I implemented my ssd model at 1080ti and jetson tx2, but they have different result, although these changes have little impact on the final detection output, but I want to know why.

I printed some of the media layers’s statistical data: min, min_index, max, max_index, sum, mean, tss(sum of squares) and var, and I found something strange：

1080ti:

[mbox_conf]:

min:-6.643838(0.000000) min_index:174167.000000(0.000000) max:16.168436(0.000000) max_index:140217.000000(0.000000) sum:-708.053076(-0.000049) mean:-0.003861(-0.000000) tss:1259940.186802(-0.002180) var:6.870952(-0.000000)

jetson TX2 ：

[mbox_conf]:

min:-6.640625(0.000000) min_index:174167.000000(0.000000) max:16.162971(0.000000) max_index:140217.000000(0.000000) sum:-709.651303(0.000066) mean:-0.003870(0.000000) tss:1259667.312911(0.002610) var:6.869464(0.000000)
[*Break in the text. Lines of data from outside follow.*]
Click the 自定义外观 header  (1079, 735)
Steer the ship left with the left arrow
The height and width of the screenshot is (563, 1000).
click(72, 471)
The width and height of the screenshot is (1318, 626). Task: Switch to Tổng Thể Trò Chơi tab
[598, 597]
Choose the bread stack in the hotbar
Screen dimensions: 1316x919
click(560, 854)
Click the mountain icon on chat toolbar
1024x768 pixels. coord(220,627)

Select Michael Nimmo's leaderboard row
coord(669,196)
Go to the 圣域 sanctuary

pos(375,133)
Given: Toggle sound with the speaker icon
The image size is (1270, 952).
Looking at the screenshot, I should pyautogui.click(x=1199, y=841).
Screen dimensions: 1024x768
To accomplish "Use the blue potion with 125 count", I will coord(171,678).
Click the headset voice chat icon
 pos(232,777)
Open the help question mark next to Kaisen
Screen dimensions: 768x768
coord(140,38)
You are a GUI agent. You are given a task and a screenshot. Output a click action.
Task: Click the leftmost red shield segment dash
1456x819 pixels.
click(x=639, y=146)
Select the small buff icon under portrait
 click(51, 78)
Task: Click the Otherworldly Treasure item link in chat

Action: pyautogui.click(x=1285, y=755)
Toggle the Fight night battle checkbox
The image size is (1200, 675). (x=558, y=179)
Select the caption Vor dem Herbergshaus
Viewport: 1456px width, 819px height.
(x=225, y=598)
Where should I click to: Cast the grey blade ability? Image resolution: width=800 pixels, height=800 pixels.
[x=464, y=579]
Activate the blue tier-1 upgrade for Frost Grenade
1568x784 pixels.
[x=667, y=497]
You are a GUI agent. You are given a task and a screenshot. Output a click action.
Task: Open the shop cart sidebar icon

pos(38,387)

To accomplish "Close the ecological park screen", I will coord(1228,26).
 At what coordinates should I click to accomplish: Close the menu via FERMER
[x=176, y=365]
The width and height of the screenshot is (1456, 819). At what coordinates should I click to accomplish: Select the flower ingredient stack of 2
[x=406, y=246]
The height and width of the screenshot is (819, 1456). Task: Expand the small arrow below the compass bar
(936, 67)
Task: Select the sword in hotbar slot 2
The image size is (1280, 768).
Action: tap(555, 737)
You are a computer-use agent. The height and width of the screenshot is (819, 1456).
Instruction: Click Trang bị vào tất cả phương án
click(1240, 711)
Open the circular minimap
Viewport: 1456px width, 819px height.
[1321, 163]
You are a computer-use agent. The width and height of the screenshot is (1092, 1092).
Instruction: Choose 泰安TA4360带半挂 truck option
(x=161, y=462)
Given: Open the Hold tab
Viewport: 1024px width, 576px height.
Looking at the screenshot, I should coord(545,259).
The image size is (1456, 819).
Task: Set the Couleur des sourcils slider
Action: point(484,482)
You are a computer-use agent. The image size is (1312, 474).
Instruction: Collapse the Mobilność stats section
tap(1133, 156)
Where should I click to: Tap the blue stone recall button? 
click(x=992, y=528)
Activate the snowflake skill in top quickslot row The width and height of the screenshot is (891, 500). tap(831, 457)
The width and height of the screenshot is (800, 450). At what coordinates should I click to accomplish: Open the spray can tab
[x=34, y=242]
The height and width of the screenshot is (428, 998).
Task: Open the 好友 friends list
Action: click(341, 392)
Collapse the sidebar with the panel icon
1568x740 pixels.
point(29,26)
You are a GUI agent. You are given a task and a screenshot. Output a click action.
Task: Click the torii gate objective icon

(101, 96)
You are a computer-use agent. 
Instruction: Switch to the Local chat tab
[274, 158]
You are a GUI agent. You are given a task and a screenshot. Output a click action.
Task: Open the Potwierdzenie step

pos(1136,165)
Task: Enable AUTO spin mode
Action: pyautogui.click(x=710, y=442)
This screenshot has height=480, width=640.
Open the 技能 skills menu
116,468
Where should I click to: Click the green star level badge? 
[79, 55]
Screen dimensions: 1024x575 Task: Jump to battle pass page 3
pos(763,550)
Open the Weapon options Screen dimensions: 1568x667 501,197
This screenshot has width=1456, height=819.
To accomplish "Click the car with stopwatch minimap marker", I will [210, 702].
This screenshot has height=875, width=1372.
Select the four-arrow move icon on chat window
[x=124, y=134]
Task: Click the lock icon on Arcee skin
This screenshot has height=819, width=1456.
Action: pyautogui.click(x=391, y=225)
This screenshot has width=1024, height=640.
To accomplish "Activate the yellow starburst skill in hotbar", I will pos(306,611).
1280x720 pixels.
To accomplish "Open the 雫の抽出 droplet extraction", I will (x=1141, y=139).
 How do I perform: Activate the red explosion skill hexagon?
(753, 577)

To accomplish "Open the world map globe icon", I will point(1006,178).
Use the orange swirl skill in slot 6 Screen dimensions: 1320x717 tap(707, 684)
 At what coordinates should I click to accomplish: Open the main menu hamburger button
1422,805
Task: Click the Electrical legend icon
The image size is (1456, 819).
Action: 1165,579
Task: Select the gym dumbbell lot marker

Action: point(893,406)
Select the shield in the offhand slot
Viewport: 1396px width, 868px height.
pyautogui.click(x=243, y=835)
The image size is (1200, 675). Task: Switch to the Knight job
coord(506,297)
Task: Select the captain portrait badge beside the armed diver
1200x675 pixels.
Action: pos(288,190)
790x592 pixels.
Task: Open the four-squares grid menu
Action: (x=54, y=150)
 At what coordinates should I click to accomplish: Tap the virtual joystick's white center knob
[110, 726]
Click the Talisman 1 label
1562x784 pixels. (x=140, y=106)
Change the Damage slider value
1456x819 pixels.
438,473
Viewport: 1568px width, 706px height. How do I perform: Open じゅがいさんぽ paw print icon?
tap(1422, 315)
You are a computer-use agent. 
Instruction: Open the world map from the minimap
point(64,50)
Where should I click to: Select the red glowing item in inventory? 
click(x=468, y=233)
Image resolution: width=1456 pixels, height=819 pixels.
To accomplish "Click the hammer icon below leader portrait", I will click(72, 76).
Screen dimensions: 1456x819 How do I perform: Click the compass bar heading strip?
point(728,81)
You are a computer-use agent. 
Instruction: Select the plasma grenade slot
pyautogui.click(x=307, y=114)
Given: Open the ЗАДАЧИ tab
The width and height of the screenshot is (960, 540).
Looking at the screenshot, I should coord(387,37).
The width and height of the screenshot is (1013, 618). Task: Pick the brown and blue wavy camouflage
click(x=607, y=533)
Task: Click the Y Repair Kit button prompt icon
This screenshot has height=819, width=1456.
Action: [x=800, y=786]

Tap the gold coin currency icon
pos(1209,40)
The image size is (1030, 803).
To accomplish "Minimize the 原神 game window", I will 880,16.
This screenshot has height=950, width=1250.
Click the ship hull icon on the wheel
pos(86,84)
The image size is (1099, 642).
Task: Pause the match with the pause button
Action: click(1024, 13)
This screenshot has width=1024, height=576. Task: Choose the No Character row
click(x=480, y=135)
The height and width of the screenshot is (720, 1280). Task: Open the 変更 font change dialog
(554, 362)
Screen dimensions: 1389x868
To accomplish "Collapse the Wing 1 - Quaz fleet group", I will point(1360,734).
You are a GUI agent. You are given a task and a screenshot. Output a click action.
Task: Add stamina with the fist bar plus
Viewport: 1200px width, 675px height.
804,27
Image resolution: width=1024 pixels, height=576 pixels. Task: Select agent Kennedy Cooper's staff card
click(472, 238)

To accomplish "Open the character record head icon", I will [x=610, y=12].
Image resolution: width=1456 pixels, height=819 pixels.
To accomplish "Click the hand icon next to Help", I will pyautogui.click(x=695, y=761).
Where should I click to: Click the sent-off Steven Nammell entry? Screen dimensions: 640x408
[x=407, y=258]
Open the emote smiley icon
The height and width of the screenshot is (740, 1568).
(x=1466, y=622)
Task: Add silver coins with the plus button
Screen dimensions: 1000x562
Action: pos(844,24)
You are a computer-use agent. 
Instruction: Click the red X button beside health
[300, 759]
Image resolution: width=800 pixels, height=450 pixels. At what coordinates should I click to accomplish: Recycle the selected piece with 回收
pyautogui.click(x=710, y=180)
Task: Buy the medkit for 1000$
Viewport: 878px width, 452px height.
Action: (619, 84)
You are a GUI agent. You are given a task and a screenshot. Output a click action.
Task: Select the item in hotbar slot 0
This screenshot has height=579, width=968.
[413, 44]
The numbers in parentheses represent the difference between this time and last time I run the same pirture at the same paltform and these two models’ precision are all FP32. The 1080ti and jetson tx2 have slight difference and any two inference operation will result in slight difference too, the diff(the numbers in parentheses) is only in sum and tss. And I found that these slight changes began at conv4_3.

Is there a generation of random numbers during the inference? Or this is the cumulative error of CUDA bottom numerical calculation？

Is there a statement about tensorrt cut the precision of some heavy operations, such as cutting 32-bit to 16-bit, to reduce the computation cost during the inference. And then after getting 16-bit results, it restores them to 32-bit by filling some random numbers？

And the optimization of tensorrt is hardware-dependent or not?